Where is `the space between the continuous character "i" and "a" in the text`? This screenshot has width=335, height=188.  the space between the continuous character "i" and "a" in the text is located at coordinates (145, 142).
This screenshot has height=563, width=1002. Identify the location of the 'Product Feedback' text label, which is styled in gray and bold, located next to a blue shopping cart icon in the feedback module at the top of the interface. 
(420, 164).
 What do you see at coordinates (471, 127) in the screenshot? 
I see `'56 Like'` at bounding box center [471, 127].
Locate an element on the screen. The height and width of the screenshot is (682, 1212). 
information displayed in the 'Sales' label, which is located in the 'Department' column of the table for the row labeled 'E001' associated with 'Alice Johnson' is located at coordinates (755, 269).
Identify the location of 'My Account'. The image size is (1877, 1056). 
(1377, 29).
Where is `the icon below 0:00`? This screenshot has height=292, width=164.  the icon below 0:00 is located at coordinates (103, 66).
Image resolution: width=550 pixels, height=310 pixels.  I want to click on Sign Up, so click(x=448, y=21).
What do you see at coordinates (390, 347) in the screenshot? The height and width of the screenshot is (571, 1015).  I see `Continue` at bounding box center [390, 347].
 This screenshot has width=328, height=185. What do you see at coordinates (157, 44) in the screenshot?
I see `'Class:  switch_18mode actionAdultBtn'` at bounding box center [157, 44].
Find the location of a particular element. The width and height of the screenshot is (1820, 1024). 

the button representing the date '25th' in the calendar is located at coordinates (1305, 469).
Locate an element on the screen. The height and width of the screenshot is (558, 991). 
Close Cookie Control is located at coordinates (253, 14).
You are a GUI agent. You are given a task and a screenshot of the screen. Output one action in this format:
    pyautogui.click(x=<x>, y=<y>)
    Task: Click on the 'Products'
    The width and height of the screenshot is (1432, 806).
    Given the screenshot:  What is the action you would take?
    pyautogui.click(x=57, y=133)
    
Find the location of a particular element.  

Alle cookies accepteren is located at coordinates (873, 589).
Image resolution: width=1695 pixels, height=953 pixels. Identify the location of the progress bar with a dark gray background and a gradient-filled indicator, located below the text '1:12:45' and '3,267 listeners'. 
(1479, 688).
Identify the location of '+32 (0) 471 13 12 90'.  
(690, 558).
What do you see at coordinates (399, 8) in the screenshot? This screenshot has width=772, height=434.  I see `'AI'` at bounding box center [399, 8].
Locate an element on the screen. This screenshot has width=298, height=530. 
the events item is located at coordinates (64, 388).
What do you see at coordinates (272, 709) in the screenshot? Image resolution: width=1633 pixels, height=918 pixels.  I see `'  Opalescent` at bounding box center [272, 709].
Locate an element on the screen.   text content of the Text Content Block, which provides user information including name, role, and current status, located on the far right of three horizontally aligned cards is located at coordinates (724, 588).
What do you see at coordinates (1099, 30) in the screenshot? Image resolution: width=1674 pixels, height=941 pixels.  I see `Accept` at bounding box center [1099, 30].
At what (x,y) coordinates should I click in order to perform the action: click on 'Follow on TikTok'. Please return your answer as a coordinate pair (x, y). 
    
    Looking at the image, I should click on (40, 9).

^^^^^^^^

• [TASK DIRECTIONS]: Quote every one of the records above word for word, leaving nothing out and changing nothing.

• [COMPLETED EXERCISE]:
Where is `the space between the continuous character "i" and "a" in the text`? This screenshot has width=335, height=188.  the space between the continuous character "i" and "a" in the text is located at coordinates (145, 142).
This screenshot has height=563, width=1002. Identify the location of the 'Product Feedback' text label, which is styled in gray and bold, located next to a blue shopping cart icon in the feedback module at the top of the interface. 
(420, 164).
 What do you see at coordinates (471, 127) in the screenshot? 
I see `'56 Like'` at bounding box center [471, 127].
Locate an element on the screen. The height and width of the screenshot is (682, 1212). 
information displayed in the 'Sales' label, which is located in the 'Department' column of the table for the row labeled 'E001' associated with 'Alice Johnson' is located at coordinates (755, 269).
Identify the location of 'My Account'. The image size is (1877, 1056). 
(1377, 29).
Where is `the icon below 0:00`? This screenshot has height=292, width=164.  the icon below 0:00 is located at coordinates (103, 66).
Image resolution: width=550 pixels, height=310 pixels.  I want to click on Sign Up, so click(x=448, y=21).
What do you see at coordinates (390, 347) in the screenshot? The height and width of the screenshot is (571, 1015).  I see `Continue` at bounding box center [390, 347].
 This screenshot has width=328, height=185. What do you see at coordinates (157, 44) in the screenshot?
I see `'Class:  switch_18mode actionAdultBtn'` at bounding box center [157, 44].
Find the location of a particular element. The width and height of the screenshot is (1820, 1024). 

the button representing the date '25th' in the calendar is located at coordinates (1305, 469).
Locate an element on the screen. The height and width of the screenshot is (558, 991). 
Close Cookie Control is located at coordinates (253, 14).
You are a GUI agent. You are given a task and a screenshot of the screen. Output one action in this format:
    pyautogui.click(x=<x>, y=<y>)
    Task: Click on the 'Products'
    The width and height of the screenshot is (1432, 806).
    Given the screenshot:  What is the action you would take?
    pyautogui.click(x=57, y=133)
    
Find the location of a particular element.  

Alle cookies accepteren is located at coordinates (873, 589).
Image resolution: width=1695 pixels, height=953 pixels. Identify the location of the progress bar with a dark gray background and a gradient-filled indicator, located below the text '1:12:45' and '3,267 listeners'. 
(1479, 688).
Identify the location of '+32 (0) 471 13 12 90'.  
(690, 558).
What do you see at coordinates (399, 8) in the screenshot? This screenshot has width=772, height=434.  I see `'AI'` at bounding box center [399, 8].
Locate an element on the screen. This screenshot has width=298, height=530. 
the events item is located at coordinates (64, 388).
What do you see at coordinates (272, 709) in the screenshot? Image resolution: width=1633 pixels, height=918 pixels.  I see `'  Opalescent` at bounding box center [272, 709].
Locate an element on the screen.   text content of the Text Content Block, which provides user information including name, role, and current status, located on the far right of three horizontally aligned cards is located at coordinates (724, 588).
What do you see at coordinates (1099, 30) in the screenshot? Image resolution: width=1674 pixels, height=941 pixels.  I see `Accept` at bounding box center [1099, 30].
At what (x,y) coordinates should I click in order to perform the action: click on 'Follow on TikTok'. Please return your answer as a coordinate pair (x, y). 
    
    Looking at the image, I should click on (40, 9).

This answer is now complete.